As for any retrospective study, a few limitations should be considered. Glycerol rhizolysis was the preferred procedure before 2000, when the preference switched to balloon microcompression. This difference in time may have added a bias to the study because patient selection criteria may have changed over time, including the criteria for offering microvascular decompression instead of percutaneous procedures. Learning curve effects and experience may also have influenced results. Furthermore, the authors have not controlled for some variables that may also influence outcome such as duration of disease. Regardless, this is a large cohort and provides valuable information about 2 procedures commonly performed to manage medically refractory trigeminal neuralgia.
Andre Machado
Cleveland, Ohio
The authors present a retrospective analysis of 2 standard percutaneous treatments for first-time trigeminal neuralgia, percutaneous balloon compression and glycerol rhizotomy. Glycerol rhizotomy was their technique of choice from 1986 to 2000, after which time they switched to percutaneous balloon compression given their preference for performing the procedure under general anesthesia. Clinical measures of success (initial success rate and pain-free percentage at last follow-up) were nearly identical, whereas complication rates, including decreased corneal sensation and dysesthesias, were significantly more common in the glycerol rhizotomy cohort.

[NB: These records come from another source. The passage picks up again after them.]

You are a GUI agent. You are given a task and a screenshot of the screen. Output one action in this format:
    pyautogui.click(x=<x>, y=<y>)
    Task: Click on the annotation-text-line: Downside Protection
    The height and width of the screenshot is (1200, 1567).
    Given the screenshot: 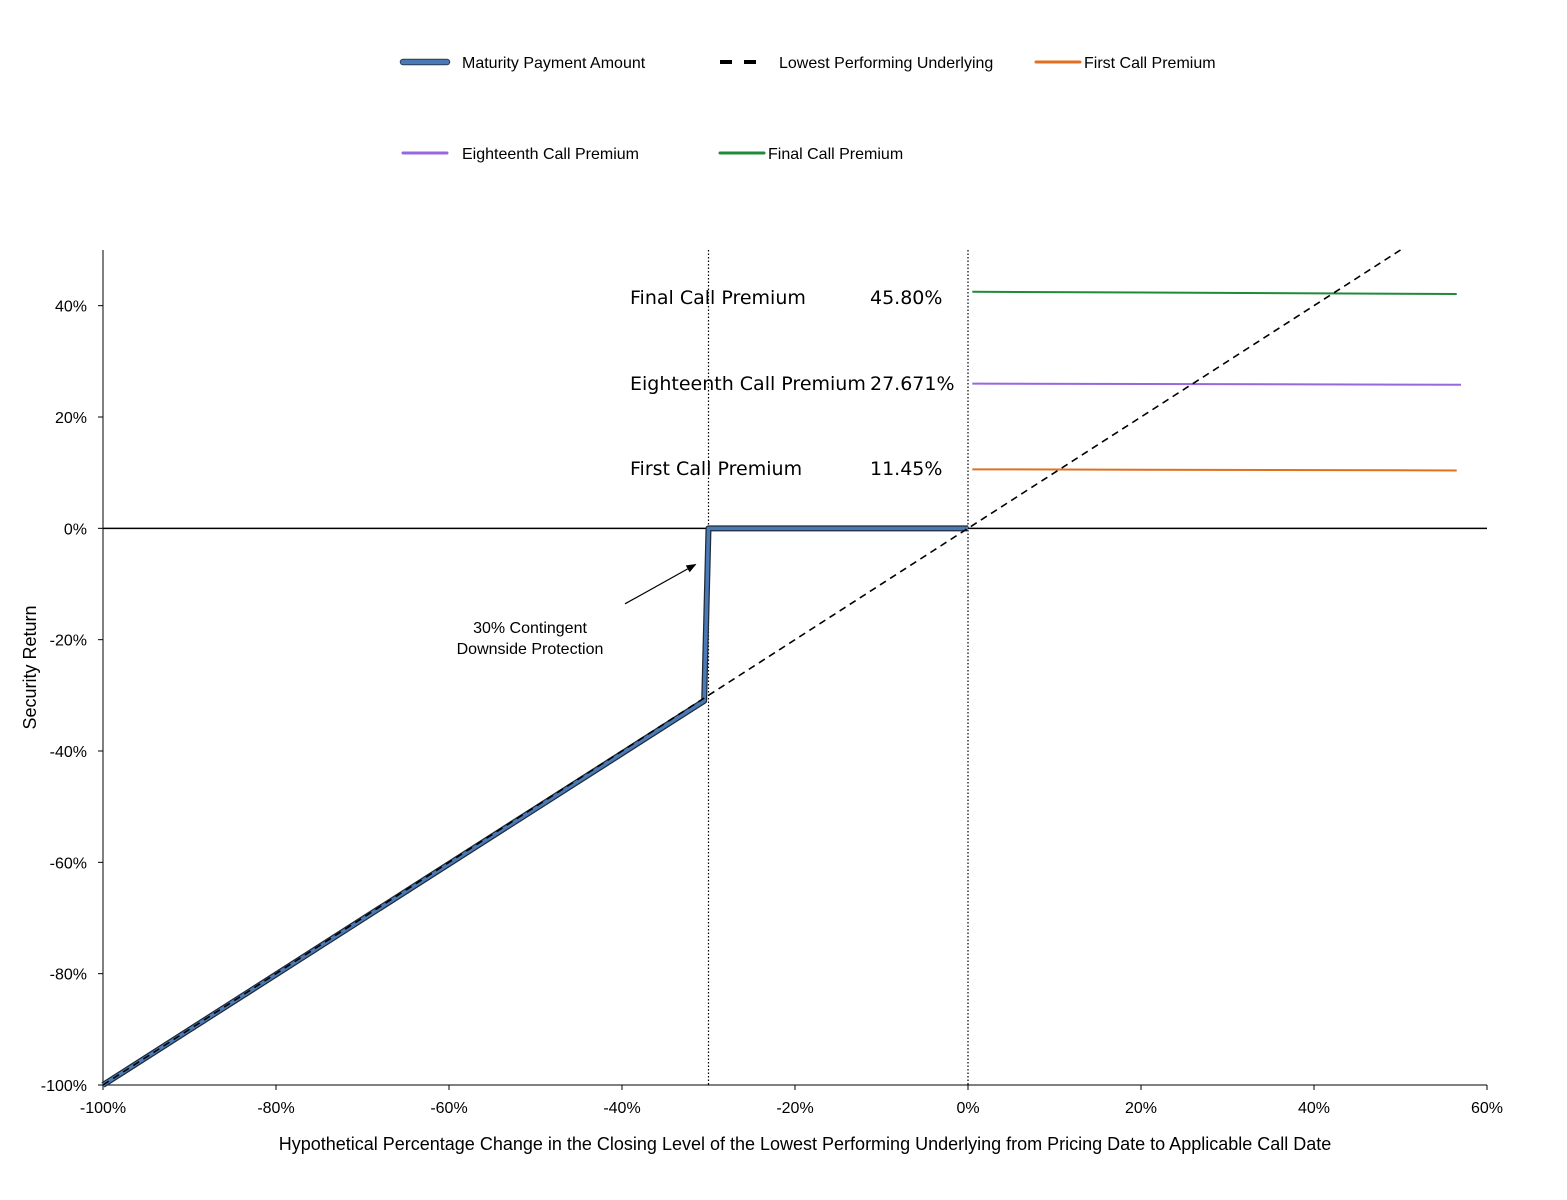 What is the action you would take?
    pyautogui.click(x=530, y=650)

Because the 2 procedures were performed at their institution during different time periods, one may question the general applicability of these results to other experienced centers that routinely perform glycerol rhizotomy. It should also be noted that glycerol rhizotomy can be performed under general anesthesia as well, albeit with the caveat that the patient be placed in a seated position and extubated while still under anesthesia.
Because it is unlikely that a prospective randomized study of these procedures will be performed, this information provides a worthwhile contribution to the literature regarding the safety and efficacy of percutaneous interventions for trigeminal neuralgia.